Travail à distance : une avancée inégale selon les pays
La révolution du travail à distance est plus visible dans certains pays que dans d'autres. Même chose pour le nomadisme numérique. Si de plus en plus d'États le proposent, certains restent sur la réserve.
Au Japon, il faudra attendre la crise sanitaire pour que le travail à distance se développe sensiblement, avec un bilan mitigé. Le pays, en pleine refonte de ses politiques de visas pour attirer davantage de talents étrangers, n'a pas encore proposé le visa nomade numérique à son ordre du jour. Présentéisme et collectivisme restent des piliers forts, qui marquent la culture du travail au Japon. Dans d'autres pays, c'est la nébuleuse juridique qui refroidit les employeurs. En Tchéquie, la loi ne définit pas assez clairement le télétravail. Là encore, la culture entre en jeu, avec un poids de la hiérarchie et un esprit communautaire difficilement compatibles avec le travail à distance. Même problème en Chine, malgré ses 40 % de télétravailleurs pendant la Covid. Le principe même du travail à distance est incompatible avec la vision du Parti communiste chinois. Avant la pandémie, à peine 7 % des actifs étaient autorisés à télétravailler.
D'autres facteurs expliquent la difficile percée du travail à distance. Impossible de développer ce mode de travail sans une bonne couverture internet. Les inégalités socioprofessionnelles excluent également une partie des travailleurs. C'est le cas en France, mauvais élève européen du télétravail (en 2022), avec une majorité de cadres en télétravail, loin devant les employés.
Travail à distance, travail du futur ?
Le monde du travail de demain se passera-t-il de bureaux ? À en croire certains penseurs, c'est fort probable. Certains secteurs continueront bien entendu à avoir des bureaux physiques (difficile de travailler à distance pour un réparateur, un boulanger ou un technicien industriel). D'autres, en revanche, se dématérialisent déjà. Le boom du nomadisme numérique et du travail à distance révolutionne le marché du travail international (avec une grande part de métiers des catégories socioprofessionnelles supérieures). Plusieurs pays notent une hausse significative de leur nombre d'indépendants. Un grand nombre a sauté le pas durant la crise sanitaire.

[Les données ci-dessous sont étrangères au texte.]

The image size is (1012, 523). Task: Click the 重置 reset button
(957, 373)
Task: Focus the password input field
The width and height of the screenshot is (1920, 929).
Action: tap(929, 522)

Mais attention à la contre-offensive des patrons. Tous n'adhèrent pas au mouvement du travail à distance. Ils y voient une dématérialisation à outrance, qu'ils rapprochent de l'externalisation. Pour eux, une entreprise écartelée aux quatre coins du monde n'a pas de sens. Ou alors, elle devrait implanter des succursales sur les marchés qu'elle souhaite conquérir. Mais pas y délocaliser quelques travailleurs. Si la réserve concerne moins les nomades numériques, ils participent eux aussi au grand débat autour du travail. On observe d'ailleurs un phénomène inverse. Les télétravailleurs s'éloignent du bureau (avec le risque, selon certains experts, que le lien social avec l'entreprise se délite). Les nomades numériques se rassemblent dans des villages pensés pour eux.
Et si le travail du futur était essentiellement un travail « plus libre » ? C'est le désir de liberté qui pousse nomades numériques et travailleurs à distance à réorganiser leur plan de carrière. La quête de sens s'insère de plus en plus dans les débats sur l'organisation du marché du travail international.